— Это не может так продолжаться дальше. Виталийцы все более поднимают головы, а что касается этого Клауса Штертебекера так ни один человек и ни один город столько еще не вредил нам как этот пират!

— Действительно, это стыд и позор! Мы уже дошли до того, что гамбургский корабль прямо не смеет оставить Эльбу, даже когда они собираются многие сразу. Виталийцы лежат со своим флотом пред Гелголандией и не дают даже мыши проскользнуть.

— Мы не должны были допустить, чтобы они основались на острове, но теперь уже поздно; построенная ими крепость непобедима. Это доказала борьба пяти тысяч рыцарей Немецкого ордена, разбивших свои головы о неприступную крепость.

— Больше половины их погибло при штурме.

— Это действительно неслыханно, до какого позора мы дошли!

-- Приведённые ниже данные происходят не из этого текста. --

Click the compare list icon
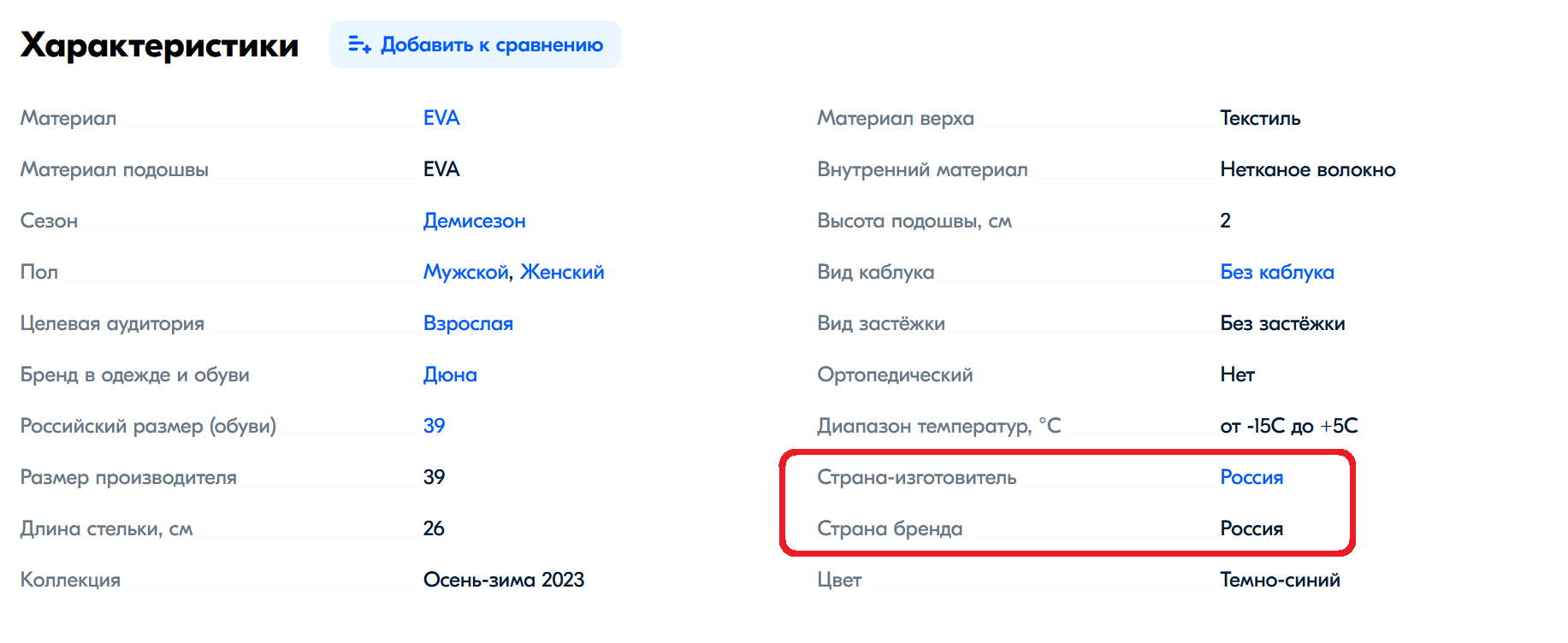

— Но что нам делать? Да если мы соберем отряд солдат в пять тысяч человек и пошлем их в Гелголандию, это тоже не поможет нам. Солдаты не могут быть надежнее рыцарей.

— Мы должны пытаться победить этого Штертебекера хитростью, в открытой борьбе мы ничего не поделаем с ним. Флот виталийцев насчитывает теперь двадцать один корабль, да какие! Мы не можем выставить даже одного подобного.

— Боже избавь. Ведь этот негодный юнкер провозглашенный «королем виталийцев», разбил даже английский флот, под командой знаменитого адмирала лорда Хурхиля, так, что король Ричард II должен был подчиниться требованиям пиратов.

— Как?? что? это ново для нас!

— Расскажите бургомистр! Это ужасные новости? — кричали сенаторы, собравшиеся в ратуше, чтобы найти средство против усилившегося морского разбоя в северном море.

Бургомистр Бальтазар Кольмстеде ответил:

— Сегодня утром я узнал это известие. Самое курьезное, это то, что виталийцы своей победой оказали нам тоже услугу.

— Как это возможно? Расскажите! — кричали сенаторы.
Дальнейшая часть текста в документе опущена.